I grew up in a small town, surrounded by forest and swamps, near the border of Russia and Belarus and Ukraine. Basically up until I was 8 years old, that is all I had seen. At that point, we did not have a lot of money, it was the 90s/beginning of 2000s, the money was scarce. I was raised by my grandmother, who was a school teacher. Even for her, it was difficult for her to raise me, because sometimes they would not pay out the salary on time. She told me how sometimes she was concerned how she is going to buy milk for me. The area I grew up in is considered an area with high radiation due to the Chernobyl disaster. The radiation cloud covered some of the areas in Belarus and Russia, because of the wind that blew East, so my town was one of those that got some of the radiation and some people were evacuated at that point. But my family stayed, it was optional whether you wanted to leave or not. 

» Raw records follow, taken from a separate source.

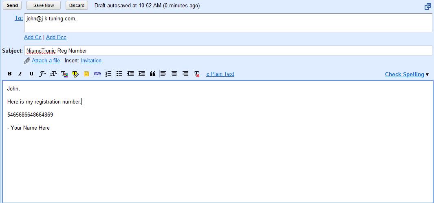The height and width of the screenshot is (203, 434).
Task: Open the text color picker
Action: click(x=64, y=74)
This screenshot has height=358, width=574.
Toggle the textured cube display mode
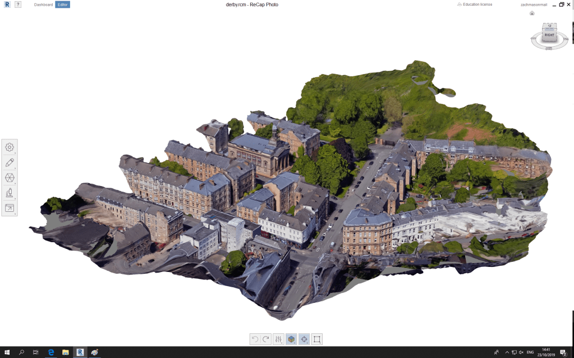[x=291, y=339]
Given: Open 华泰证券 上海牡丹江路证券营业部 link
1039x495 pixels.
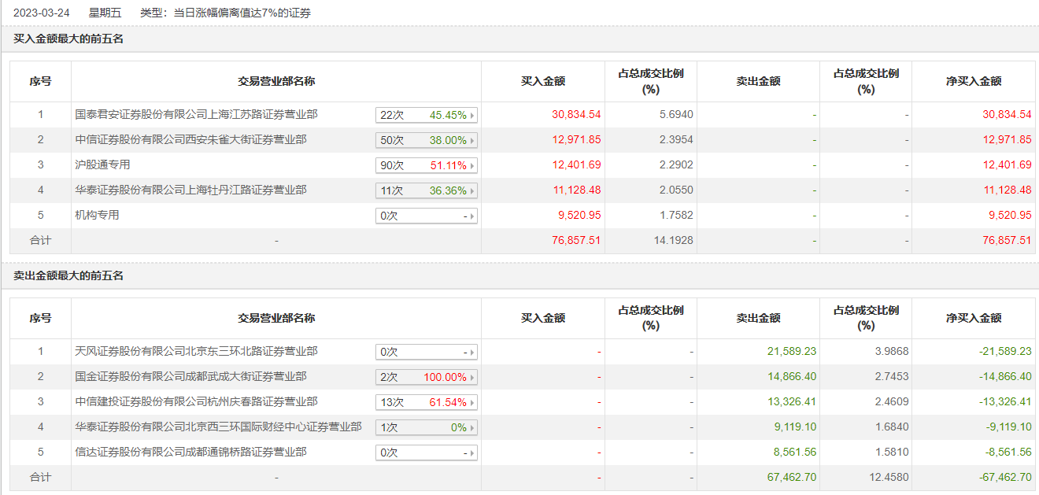Looking at the screenshot, I should (190, 190).
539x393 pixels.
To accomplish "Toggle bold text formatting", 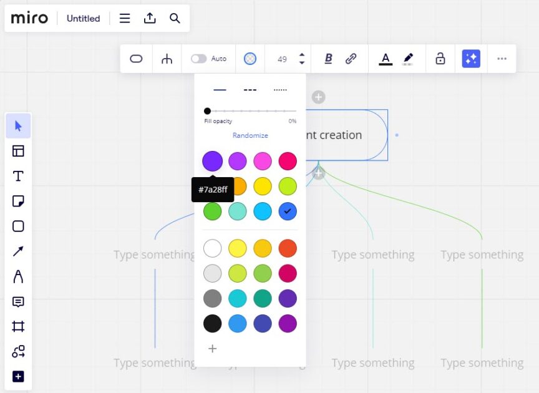I will pyautogui.click(x=328, y=59).
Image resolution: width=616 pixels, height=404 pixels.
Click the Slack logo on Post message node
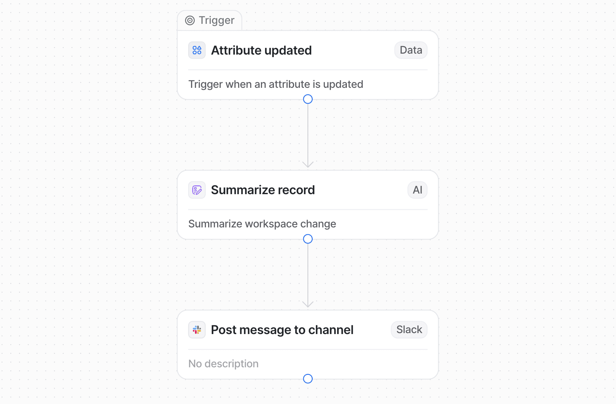click(197, 330)
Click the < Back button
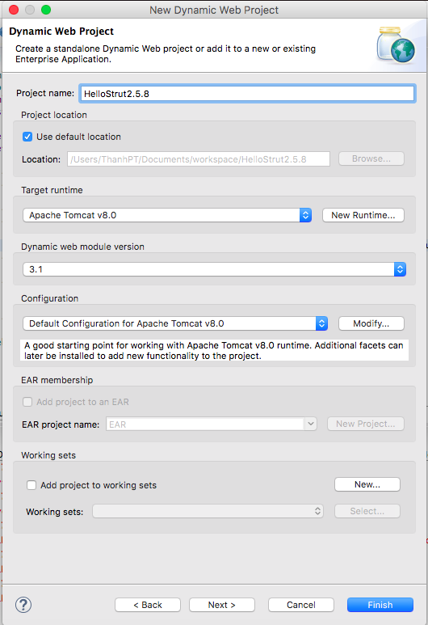Viewport: 428px width, 625px height. [x=148, y=605]
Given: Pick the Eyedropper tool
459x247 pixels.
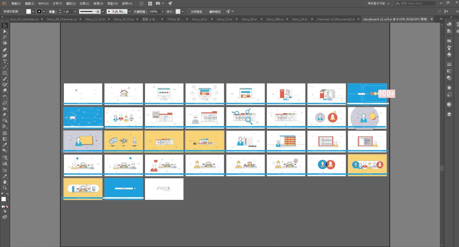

After the Chernobyl disaster, a lot of European organisations wanted to see the consequences of how the radiation affects people and help those people, especially children. One of the ways they helped was to take those children on vacation or trips for a month to host families or to children camps in Europe. And one of the organisations that helped was a Danish organisation which every summer, had two busses of children going from the Western part of Russia through Belarus, Poland, Germany and finally to Denmark. For kids that are eight years old, that is an unbelievable long trip to take. Some of the kids they took were orphans, some had health complications or developed slower due to radiation when they were born. And some of them were just taken because they did not have enough for holidays. I was not orphaned, and as far as I know my health was not affected, but I was still with them on this trip. I remember my grandmother asking me, ‘do you want to go to a country named Denmark?’. And I completely did not know what that was at that point. I remember her showing me the map and it was a small, small dot on the map compared to the huge Russia. That was interesting for me, I was excited. It was me and another girl who would be with that host family, and we had no idea, what kind of family that would be, who would be those people, nothing about it.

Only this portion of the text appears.